§ Passage given:
%%

The supporting cast is superb down the line, particularly Campbell Bower and Wisener, with youthful good looks and powerhouse singing voices that nicely contrast the decrepit, doomed pie makers. Rickman is, as always, deliciously villainous, and his scenes with Depp practically emit sparks. Timothy Spall, as Turpin’s unctuous assistant Beadle Bamford, is always welcome, but it’s Baron Cohen who steals the show as Signor Pirelli—he’s a consistent delight in his entire short-lived part.

Burton’s vision of Sweeney Todd allows room for a little humor, particularly Mrs. Lovett’s “By the Sea” song, which envisions her wedding to Sweeney in a candy-colored world, though they both remain pale-faced and dour. When it’s time to turn to tragedy, though, Burton holds nothing back, and ends the film on a note of such shocking darkness you almost beg for an epilogue.

%%

§ Listed records:

%%

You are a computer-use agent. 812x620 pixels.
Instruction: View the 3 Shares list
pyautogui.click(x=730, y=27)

%%
%%

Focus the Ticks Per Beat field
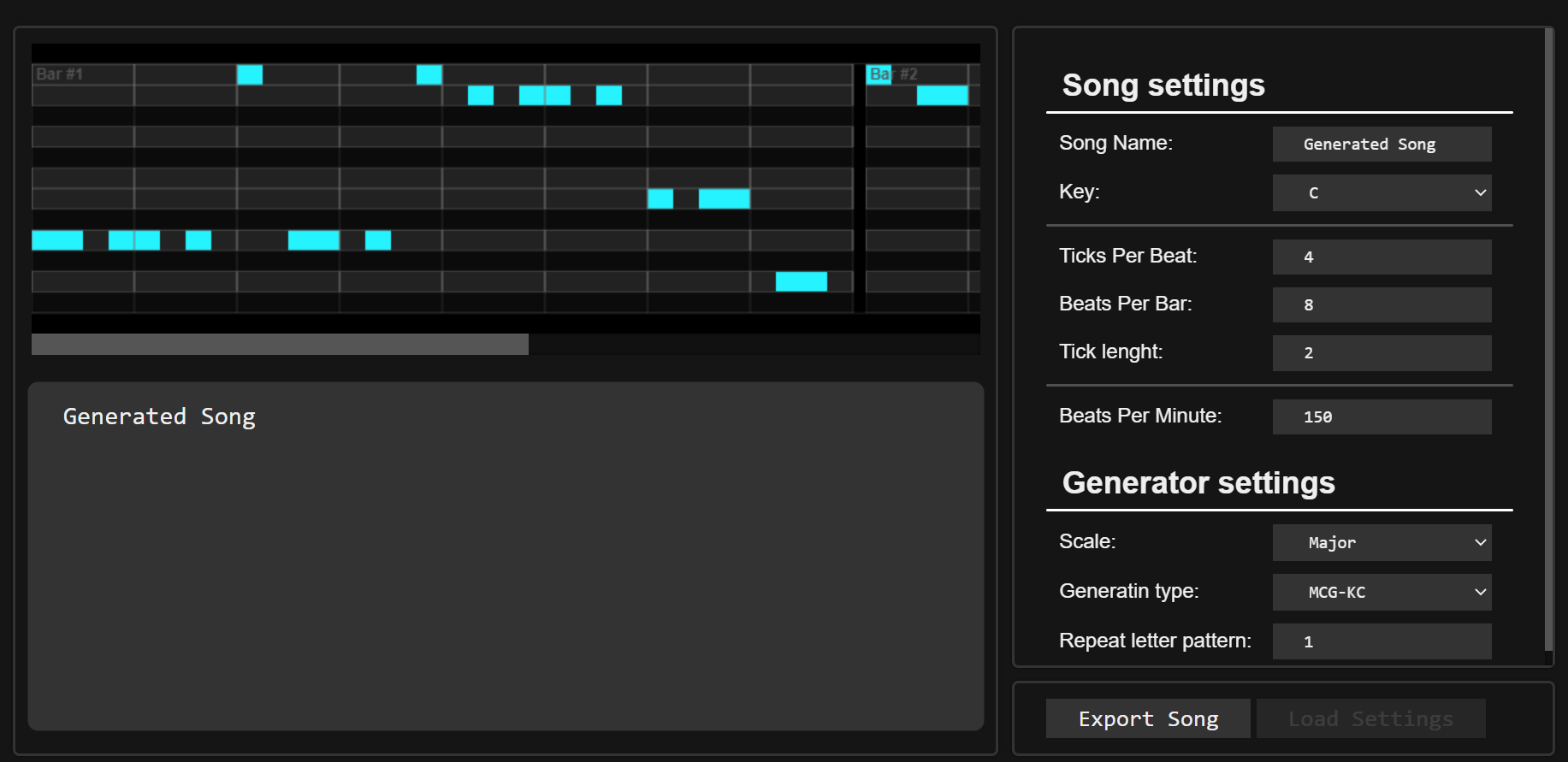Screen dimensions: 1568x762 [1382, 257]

%%

§ Goal: Extend the film review of Sweeney Todd with a further paragraph that begins after its last sentence.

§ Task result:
The bloodletting in the final third of the film is rough, but with one glorious exception, you always see it coming, and it likely won’t get in the way of anyone who could handle Javier Bardem’s air gun in No Country for Old Men. The purists should be satisfied that Sondheim’s music is largely intact, and performed ably and energetically; movie fans across the board should be thrilled that a great musical drama can be turned into a great film, a film as gripping and heartbreaking as any in which characters don’t burst into song. Sweeney Todd is often considered Stephen Sondheim’s masterpiece; it’s too early to say, but it may be Tim Burton’s as well.